Over the years, I have followed arguments for and against the "series" system devised by the Englishman Sir Baley Balfour to handle the influx of many new rhododendron taxa (a word used to describe previously unstudied wild material) that resulted from the prodigious efforts of plant explorers during the first third of this century. The system has been called artificial and denounced as obsolete and an anachronistic, but even those who state this admit that it is useful.

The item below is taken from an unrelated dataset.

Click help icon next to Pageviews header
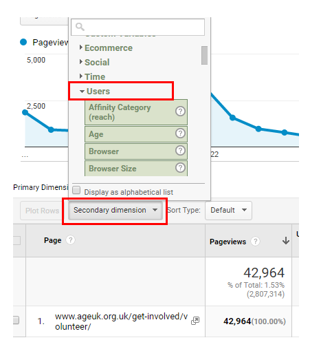This screenshot has width=321, height=351. pyautogui.click(x=255, y=242)
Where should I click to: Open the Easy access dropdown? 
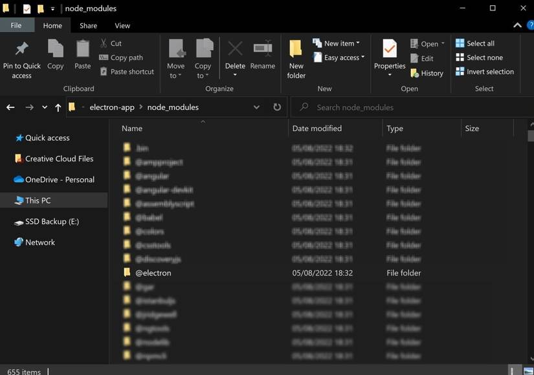coord(339,58)
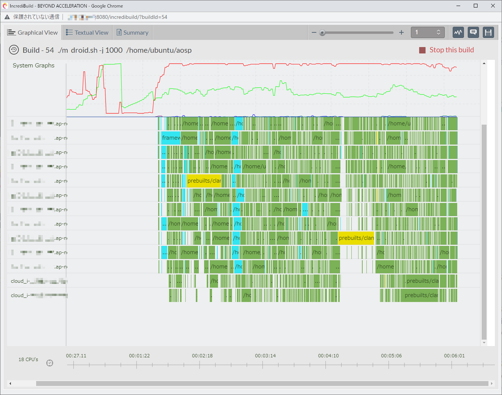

Sleumer, Cullen and Chamberlain and others have developed a different system which they claim is more "natural" and which takes into account more recent information that was not available to Balfour. This system is gradually replacing the series concept and may eventually be accepted by all as the only system for rhododendron nomenclature. The series idea dies hard, though, and many of us automatically still think in its terms. So the taxonomists plow onward and study and think in scientific and technical ways. But what about the majority of us who delight in collecting and growing mainly for a horticultural interest? Perhaps we need to let the professional taxonomists study morphological, phytochemical and cytological characteristics for grouping these plants and confine ourselves to horticultural features. Cullen and Chamberlain admit in their monograph on the revision of the taxonomy of the genus that they completely ignore the horticultural traits of the various species.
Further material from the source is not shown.